VerwG Schwerin: Kein Ehrendoktor für Edward Snowden

Nach einer heutigen Entscheidung des Verwaltungsgerichts Schwerin wird es (vorerst?) für Edward Snowden keinen Ehrendoktor (Dr. h. c., Dr. honoris causa) der Universität Rostock geben, da es nach Auffassung des Gerichts an der vom Gesetz in Mecklenburg-Vorpommern (MV) verlangten besonderen wissenschftlichen Leistung fehle. Das bloße übergeben von Daten an die Öffentlichkeit sei dafür nicht ausreichend (Netzpolitik, Spiegel, Zeit).

Unabhängig vom jeweiligen Gesetzestext halte ich prinzipiell diese Einstellung für vollkommen richtig. Seit langem werden Ehrendoktorwürden generell und weltweit viel zu schnell vergeben, sind in der weit überwiegenden Zahl rein politisch motiviert und haben mit Wissenschaft nicht das Geringste zu tun, sind daher wertlos geworden. Exemplarisch seien hier die Verleihungen eines Dr. h. c. an Plagiatorin Annette Schavan durch die Universität Lübeck, erst kürzlich an Angela Merkel durch die Universität Nanjing oder Joachim Gauck sowohl durch die Universität Augsburg, als auch durch die Universität Rostock genannt (von den inzwischen über 40 Dr. h. c. für Erdoğan will ich erst gar nicht anfangen). Keiner der Genannten hat auch nur irgendeine wissenschaftliche Leistung vollbracht. Das Joachim Gauck von der Universität Rostock geehrt werden konnte, liegt einzig darin begründet, daß er noch nach dem alten Gesetz von 1999 „geehrt“ wurde.

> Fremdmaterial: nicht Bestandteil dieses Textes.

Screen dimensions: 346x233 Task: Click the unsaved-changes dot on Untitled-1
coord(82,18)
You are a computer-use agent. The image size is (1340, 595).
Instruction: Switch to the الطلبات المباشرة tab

Genau diese politische Instrumentalisierung und Wissenschaftsprostitution einzuschränken war, sicherlich auch eine Folge der DDR-Vergangenheit, die Intention des Gesetzgebers, als er 2002 die strengeren Maßstäbe in das Gesetz von MV hineinschrieb. Es ist ein elementarer Fortschritt, daß wenigstens irgendeine wissenschaftliche Leistung verlangt wird. Nicht das Gesetz von MV ist somit zu streng, sondern die Anderen viel zu lasch und sollten entsprechend nachjustiert werden.

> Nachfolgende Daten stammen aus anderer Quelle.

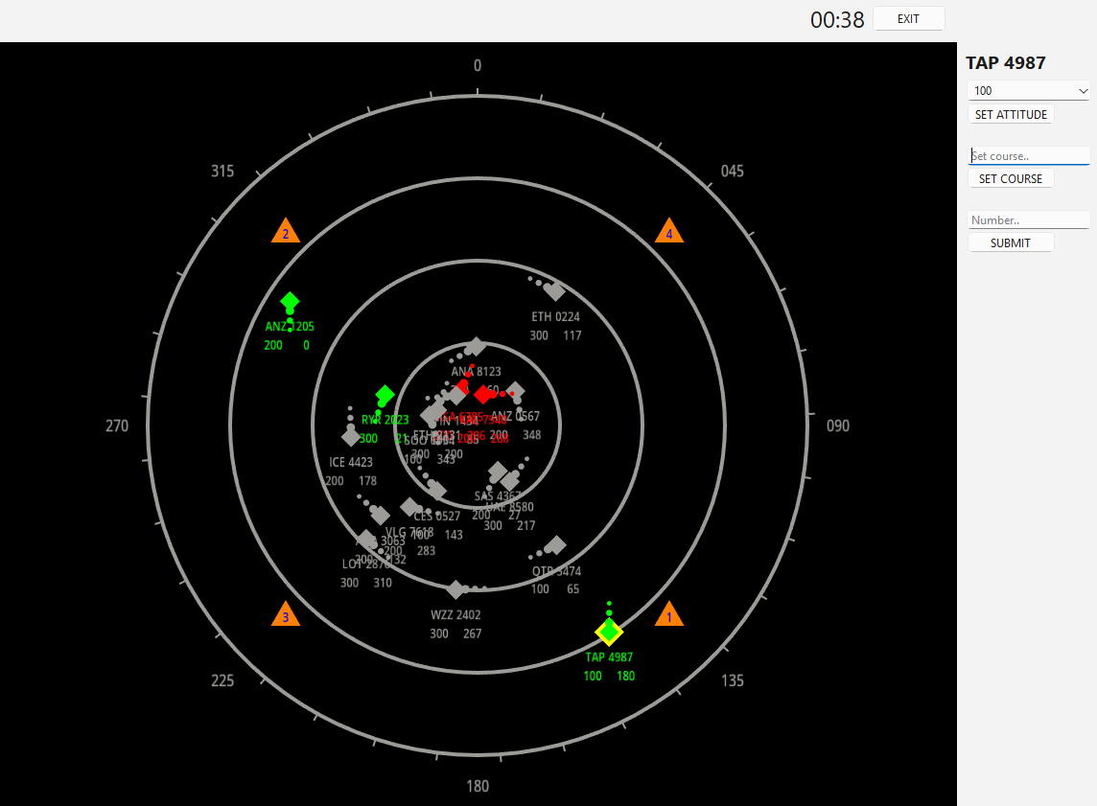Click the SUBMIT button
The height and width of the screenshot is (806, 1097).
[1011, 242]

Die Taten von Edward Snowden erforderten zweifelsohne den Mut das eigene, gesicherte Leben in Frage zu stellen, gar zu riskieren, um auf Mißstände aufmerksam zu machen, aber eine eigenständige wissenschaftliche Leistung war es nicht. Nicht alles was gesellschaftlich positiv ist, ist auch eine wissenschaftliche Leistung. Für solche Fälle gibt es andere Möglichkeiten. Der Fall Snowden dürfte noch etwas komplizierter sein, da man davon ausgehen kann, daß der Einspruch gegen die Verleihung wiederum selbst politisch motiviert war, weil eine Ehrung von Edward Snowden politisch unerwünscht ist, dennoch wäre eine Verleihung ein Fehler, auch in diesem Falle und auch in anderen Bundesländern. Allerdings kann gegen das Urteil noch Berufung eingereicht werden.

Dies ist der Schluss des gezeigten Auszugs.